Так вот, в 1942 году генерал Игнатьев находился в Куйбышеве или Саратове — не помню точно. Однажды вечером он с женой «принимал» гостей — предстояло скромное чаепитие. Пришли давние светские знакомые. Когда-то жизнь забросила их из Петербурга в этот город. Узнали о приезде генерала Игнатьева и дали о себе знать, а среди них вроде бы две фрейлины императорского двора, теперь старушки. Они давно служили в каких-то канцеляриях местных учреждений. Ради такого случая они надели праздничные наряды, украшенные старинными, уже пожелтевшими кружевами.

Принесли газеты, их доставляли тогда поздно, и Игнатьев развернул «Красную звезду». Ему бросилась в глаза поэма Тихонова. Извинившись, он прочел ее про себя, а потом выпрямился во весь свой огромный рост и, покрывая светский щебет, гаркнул фрейлинам и камер-дамам:

— Бабы, смирно!

Громко и с выражением Игнатьев прочел всю поэму. «Бабы» плакали, а старый генерал, желая скрыть слезы, ушел в другую комнату.

Вскоре после войны я как-то обедал у Алексея Алексеевича; любил генерал самолично стряпать, знал толк в кулинарном искусстве. За кофе он поведал мне эту историю. Спустя много лет я взялся пересказывать ее Тихонову. Он усмехнулся, достал какую-то папку, извлек оттуда письмо.

— Игнатьев еще тогда мне написал про это, из Куйбышева. Письмо дошло в блокадный Ленинград.

Нетрудно себе представить, какие счеты с Советской властью были у этих фрейлин, хотя, возможно, время и примирило их с потерей былых привилегий. Но слезы их, конечно, были искренними.

Я невольно подумал о белой эмиграции. В ее среде произошло резкое расслоение, размежевание. Многие охотно пошли в услужение Гитлеру, подвизались в карательных отрядах, зверствовали на Советской земле. Другие же молились о ниспослании побед советскому оружию.

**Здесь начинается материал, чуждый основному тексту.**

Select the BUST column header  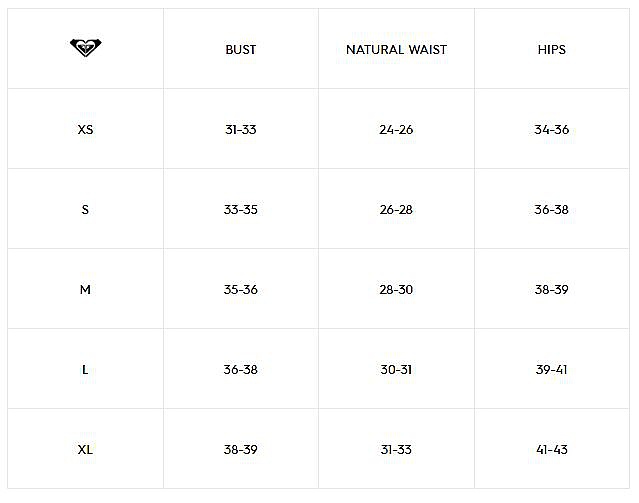coord(241,50)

Лев Любимов — сын царского сановника, губернатора Вильно, а впоследствии Варшавы, — проведя в эмиграции тридцать лет, вернулся к родным пенатам, написал книжку «На чужбине», а в ней рассказал, как, слушая подпольно московское радио — передачу о подвиге двадцати восьми героев, — впервые глубоко задумался о своем месте в этой войне. От него я впервые узнал и о судьбе княгини Вики Оболенской. Ее расстреляли гестаповцы за участие во французском Сопротивлении.

Множество загадок загадывает жизнь, но она же их нам и разгадывает…

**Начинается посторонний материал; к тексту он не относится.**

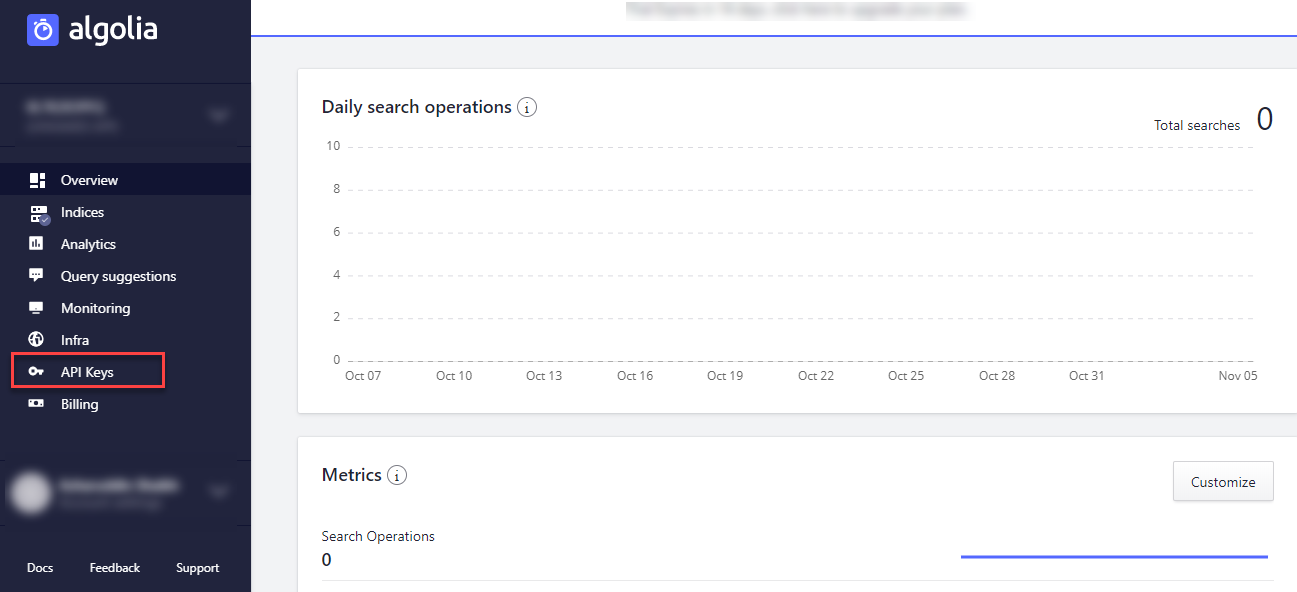Open the Docs link

click(x=39, y=567)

А теперь вернемся на четыре месяца назад, к прерванному рассказу об утрате нашего смятения в пустынной редакции.

6

Это замешательство питалось реальной обстановкой, а большего мы не знали. Не знали, что именно те дни и были кануном нашего наступления под Москвой.

Мы приехали в штаб армии Рокоссовского, чтобы оттуда найти дорогу в Панфиловскую дивизию. Я попробовал подвигнуть командующего на статью для «Красной звезды», предложил, как водилось, свою помощь. Но Рокоссовский, тщательно выбритый, одетый с той военной щеголеватостью, которая на фронте всегда как бы говорила окружающим: «Я спокоен, собран, а вы?» — выслушал меня внимательно, не торопясь, и сказал:

— Заказ я принимаю. Помощь мне ваша не нужна. Если уж писать, то самому. Но давайте повременим. Вы хотите статью об опыте обороны. Но есть и другие виды операций. Повременим. И, милости прошу, приезжайте через недельку-другую.